Ana içeriğe atla

Enbiya Suresi 31. Ayet Tefsiri: Yeryüzü ve Gemi Benzetmesi

 

Enbiya Suresi 31. Ayet Tefsiri: Yeryüzü ve Gemi Benzetmesi

Kur’an-ı Kerim’in Enbiya Suresi 31. ayeti, Allah’ın yeryüzünü insan hayatı için nasıl elverişli kıldığını çarpıcı bir şekilde anlatır: 

“Yeryüzünde, sizi sarsmasın diye sabit dağlar yarattık ve orada geniş yollar, geçitler açtık ki, yolunuzu bulabilesiniz.” (Enbiya, 21/31)

Bu ayet, dağların yeryüzünü sabitleme işlevini vurgularken, “sizi sarsmasın” (أَن تَمِيدَ بِكُمْ) ifadesiyle dikkat çeker. Peki, bu sarsıntı nedir? Deprem mi, yoksa daha geniş bir hareket mi? Ömer Nasuhi Bilmen’in tefsirindeki “gemi” benzetmesi, bu soruya hem mecazi hem de bilimsel bir derinlik katar. İbn Abbas’a atfedilen rivayetlerle desteklenen bu yorum, ayetin anlamını zenginleştirir.

Ömer Nasuhi Bilmen’in Tefsiri: Yeryüzü Bir Gemi Gibi

Ömer Nasuhi Bilmen, ayeti tefsir ederken şu çarpıcı benzetmeyi kullanır: 

“Yer tabakası su üzerine yayılmış, âdeta bir gemi gibi titrer dururken onun üzerinde dağlar vücude getirilerek ona sükûnet verilmiştir.” 

Bilmen, yeryüzünü su üzerinde hareket eden bir gemiye benzetir. Bu benzetme, yeryüzünün statik değil, dinamik bir yapıda olduğunu ima eder. Dağlar ise bu “gemi”yi sabitleyen birer çapa gibidir, yeryüzüne “sükûnet” (istikrar) kazandırır. Bilmen’e göre, ayetteki “çalkalar” (temide) ifadesi, deprem gibi ani sarsıntılardan ziyade, yeryüzünün genel hareketini (örneğin, ilk yaratılış dönemindeki kararsızlık veya jeolojik hareketler) kasteder. 

Bu benzetme, modern jeolojiyle de uyumludur. Yerkabuğu, astenosfer adı verilen sıvımsı bir tabaka üzerinde “yüzer” ve dağlar, isostatik denge sağlayarak bu hareketi stabilize eder. Ancak, Bilmen’in tefsiri, dağların depremleri tamamen önlediğini iddia etmez; depremler, yeryüzünün doğal bir özelliği olarak varlığını sürdürür.

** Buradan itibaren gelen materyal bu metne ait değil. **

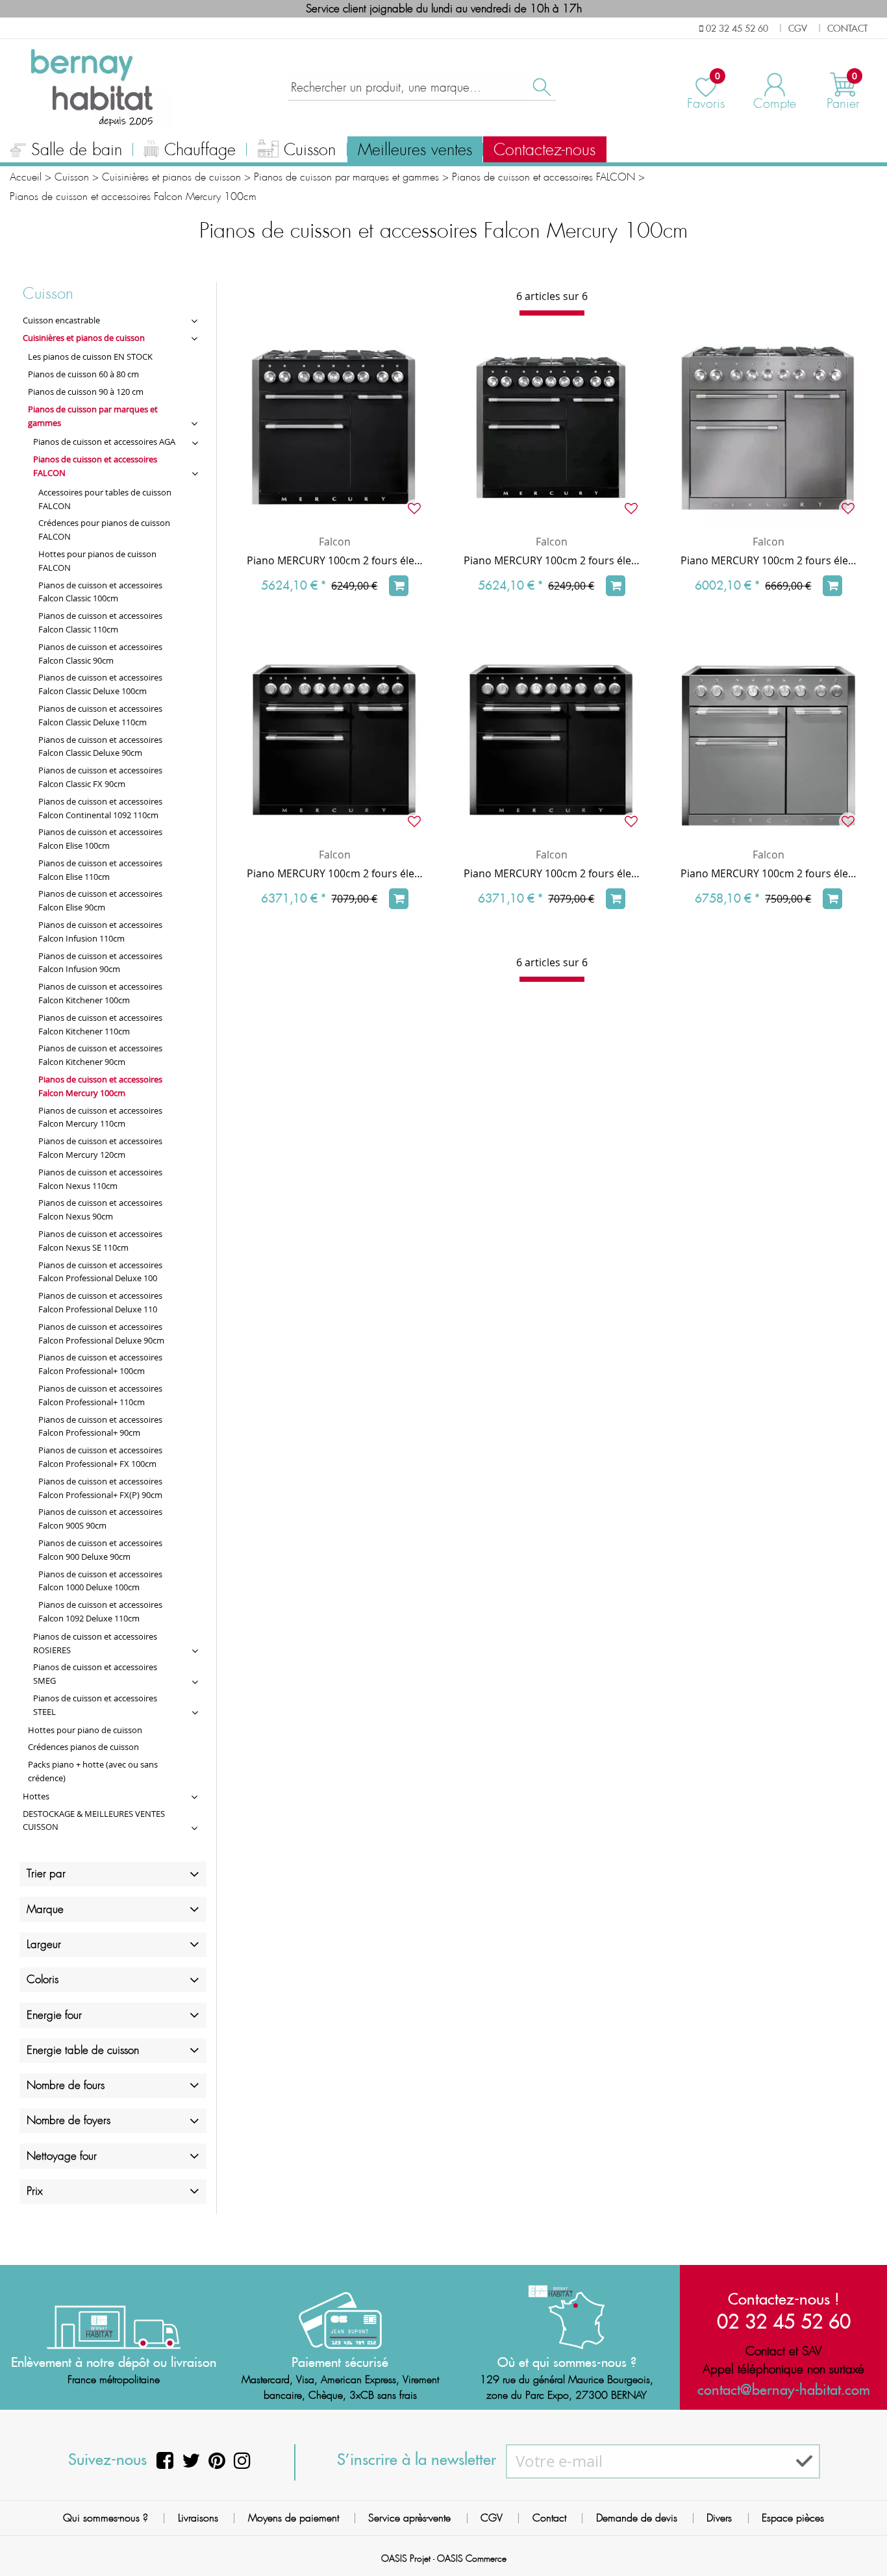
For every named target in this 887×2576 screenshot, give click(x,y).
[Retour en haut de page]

İbn Abbas’ın Rivayeti: “Su Üzerinde Yüzer”

Bilmen’in “gemi” benzetmesi, Sahabe’nin büyük müfessiri İbn Abbas’a (r.a.) atfedilen bir yoruma dayanır. İbn Abbas’ın tefsirinde, yeryüzünün ilk yaratılışta sıvı ve kararsız bir yapıda olduğu, dağların ise bu yapıyı sabitleştirdiği belirtilir. “Yeryüzü su üzerinde yüzer gibiydi” tarzındaki rivayet, Bilmen’in “gemi gibi titrer dururken” ifadesinin kökenini oluşturur. 

İbn Abbas, “temide” (sarsılma) kelimesini, yeryüzünün insanlar için rahatsız edici olabilecek genel bir hareketi olarak yorumlar. Bu, deprem (zelzele) gibi ani sarsıntılardan ziyade, yeryüzünün kozmik veya jeolojik hareketini kapsar. İbn Abbas’ın rivayeti, Kur’an’ın belagatine uygun bir mecaz sunar ve ayetin hem 7. yüzyıl insanlarına hem de modern bilimle uyumlu bir şekilde hitap ettiğini gösterir.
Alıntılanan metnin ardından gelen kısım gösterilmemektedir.